Non vi è alcuna tolleranza o cecità da parte di Castellitto rispetto ai temi trattati, alle incongruenze di un paese che si racconta d’essere ordinato, pulito e retto da un sistema giusto, nient’affatto corrotto e preferenziale. Un percorso che comincia nella famiglia: una truffa che seppur incarnata da un personaggio fortemente simbolico interpretato da Vinicio Marchioni, si ricollega immediatamente alla società reale.
L’anziana Vismara non è stata truffata da un uomo qualunque, da un disperato bisognoso di denaro, bensì da un prodotto della società.
L’approfittatore, lo scalatore sociale nell’ombra, che si serve dei deboli, aspirando alla ricchezza, alla fama e alla potenza e che si serve chiaramente di illeciti mascherati da buone azioni. Una truffa che Castellitto ritrova e colloca nel sistema universitario.
C’è infatti il segmento in cui un giovane studente e appassionato ricercatore dell’opera di Nietzsche, interpretato dallo stesso Pietro Castellitto, pur vivendo per anni nell’ombra dell’anziano docente, interpretato da Nando Paone, subisce l’ingiustizia di un ruolo dapprima assegnatoli dal docente e subito dopo privatogli.

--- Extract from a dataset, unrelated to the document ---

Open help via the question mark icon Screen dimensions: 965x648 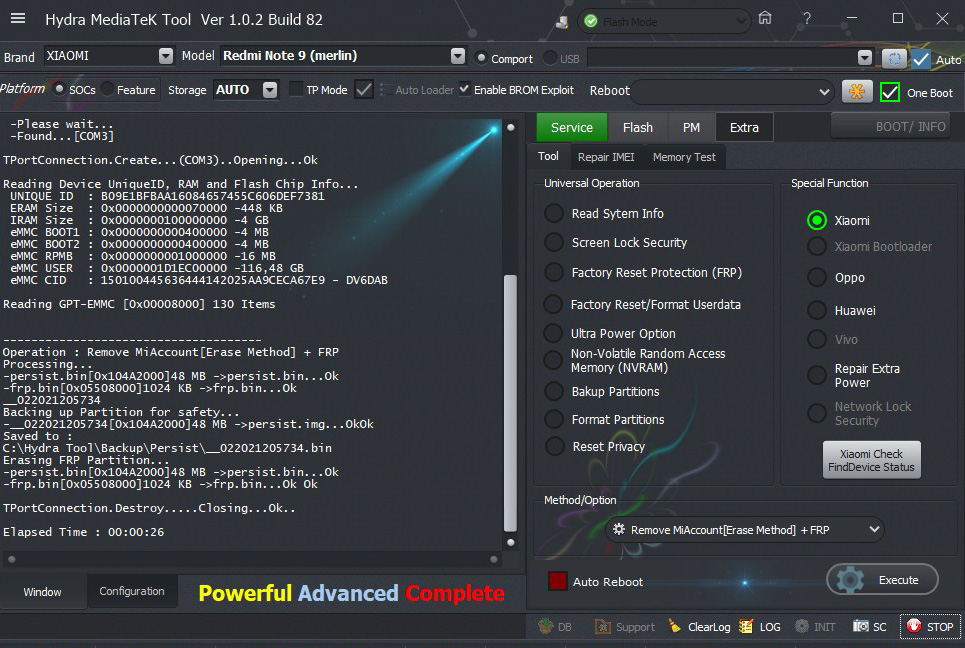(x=807, y=18)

Ecco dunque la scorrettezza e la corruzione di un sistema che tutt’oggi perdura nel preferenziale e nell’immorale.
Torna ancora una volta la truffa nella rappresentazione di un fare cinema scorretto, grottesco, violento eppure esilarante, chiaramente discendente da quello de I mostri di Risi.

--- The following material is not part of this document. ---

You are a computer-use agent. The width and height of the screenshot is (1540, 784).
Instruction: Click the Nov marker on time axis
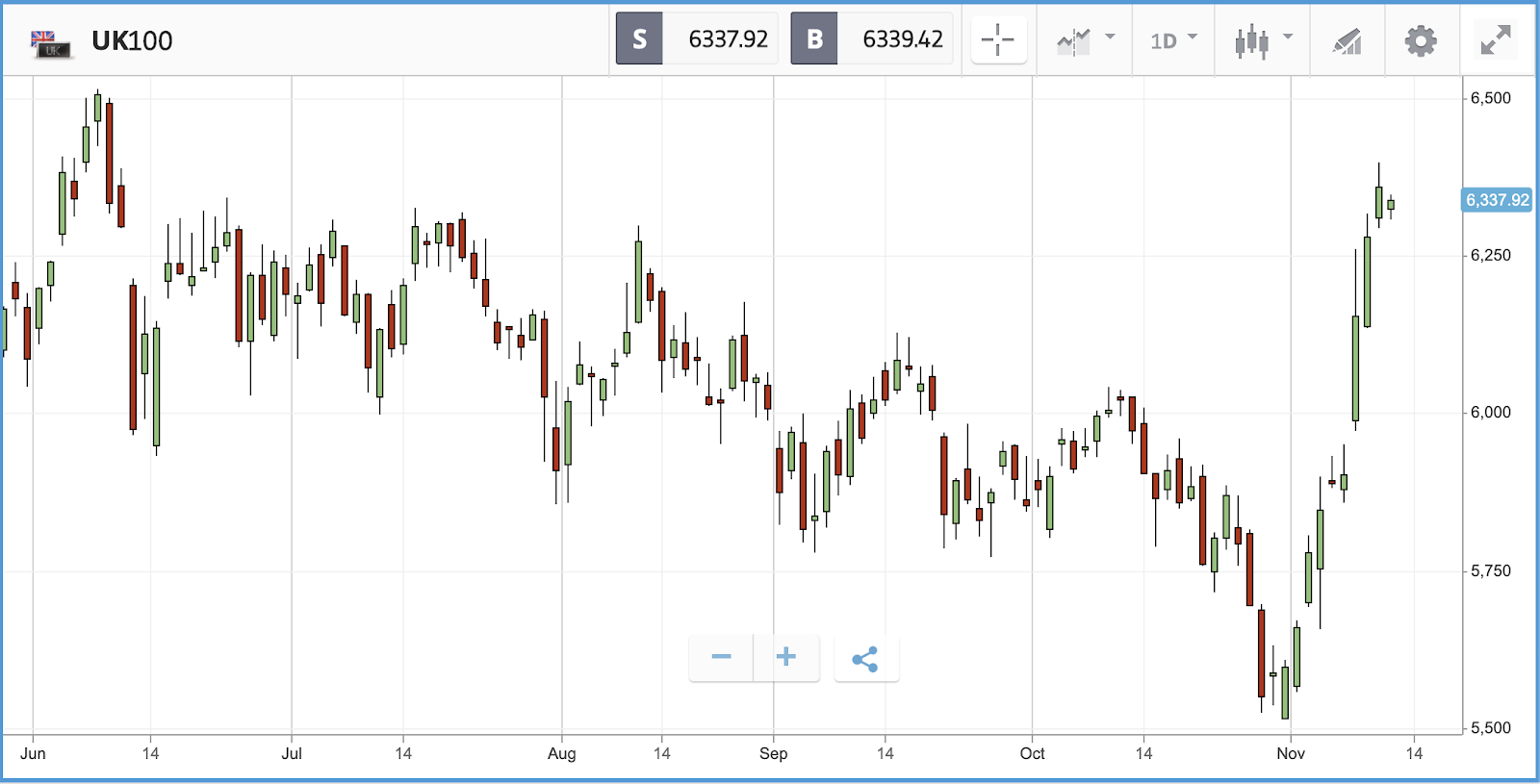1291,753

Emblematico in questo senso è l’episodio dell’impiccagione.
Ludovica Pensa (Manuela Mandracchia) è una regista affermata. I suoi film però sembrano non raggiungere mai né il successo né l’accoglienza di critica e di pubblico attesa e sperata.

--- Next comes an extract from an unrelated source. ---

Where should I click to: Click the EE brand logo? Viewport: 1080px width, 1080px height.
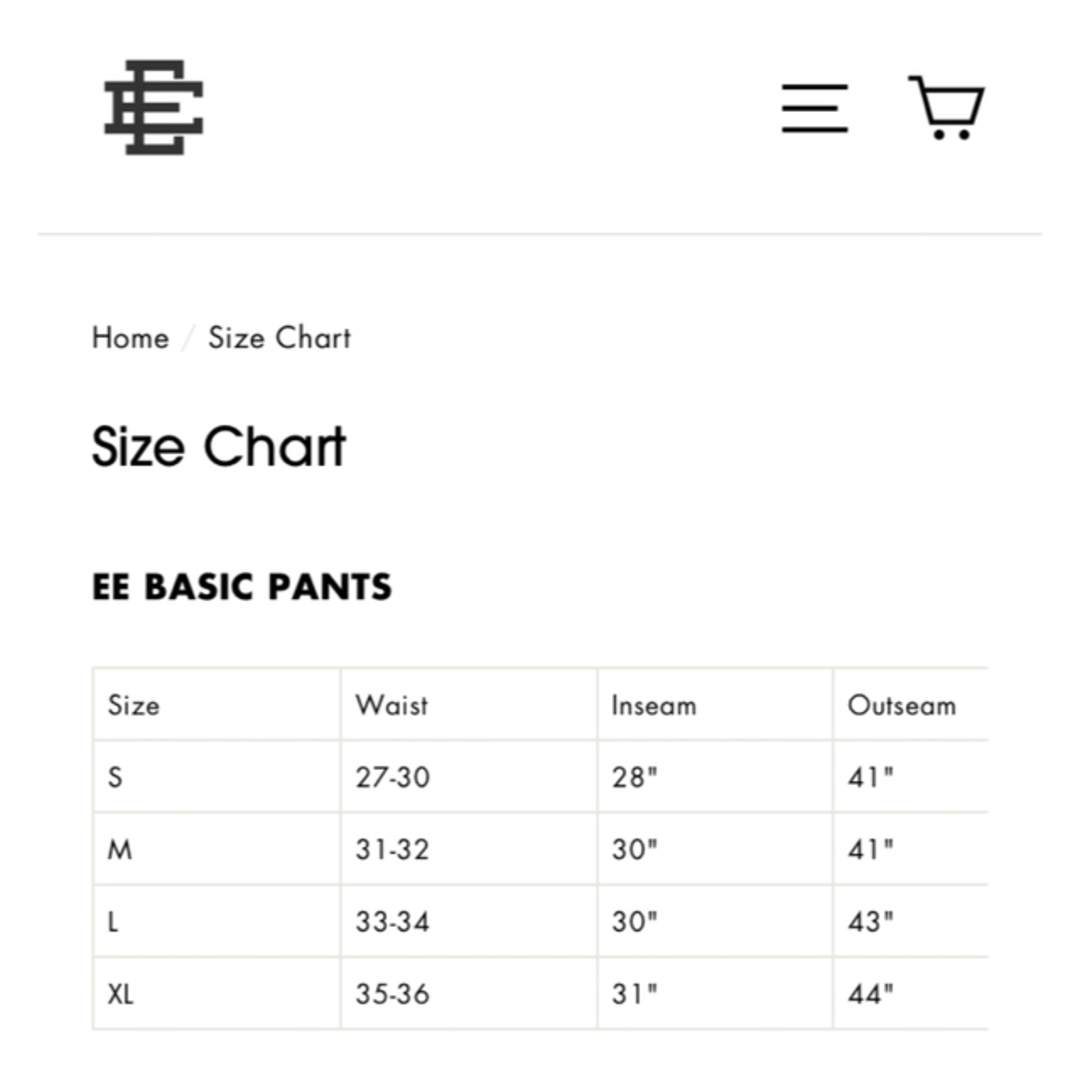click(154, 107)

Ludovica però non si dà per vinta, anzi, si intestardisce nel girare un film storico colmo di spettacolarità, sequenze affollate e scenografie imponenti.
Castellitto fin da subito ci consegna il ritratto di un set cinematografico in cui molto poco funziona, nel quale gli addetti tecnici se la ridono, prendendosi per certi versi gioco della regista Ludovica Pensa e fallendo a loro volta nella costruzione dello stesso set.
Accade che in una scena ritraente un’impiccagione, l’interprete del giustiziato cominci a rantolare, soffrendo realmente. Se in un primo momento sembra di assistere a un making of fittizio, poco dopo rientriamo nel film di Castellitto. Poiché l’attore impiccato non sta recitando. Piuttosto sta soffrendo realmente a causa di un cappio e di una struttura mal messi e mal costruiti; in poche parole, sta probabilmente per perdere la vita.
Fortunatamente qualcuno se ne accorge e l’interprete viene salvato da una morte accidentale, causata ancora una volta da un sistema scorretto, violento, truffaldino e grottesco che fa capo tanto a Ludovica Pensa, quanto al cinema italiano inteso come istituzione.
I predatori, come d’altronde s’impone di fare per l’intera narrazione, esaspera e distrugge nel grottesco e nel dramma ciascun tema trattato, e così avviene per il cinema.
Ludovica Pensa, regista frustrata dall’improvviso stop alle riprese del suo nuovo film, accetta seppur reticente la pausa per ricovero in ospedale dell’interprete, imponendo ai suoi agenti di allontanare l’addetto alla scenografia (e al sistema del cappio) dal suo set e da tutti i set del cinema romano.
Una figura con cui il pubblico certamente non crea contatto, poiché scontrosa e spigolosa, ma che in un primo momento capisce, trovandosi d’accordo con le decisioni prese. Decisioni causate dalla rabbia e ancora una volta dalla frustrazione.
Castellitto torna sul grottesco e lo esaspera ulteriormente.
La crudeltà, il far cinema servendosi nel più profondo significato non tanto degli interpreti, quanto dei loro corpi e dalle maschere da esso generate.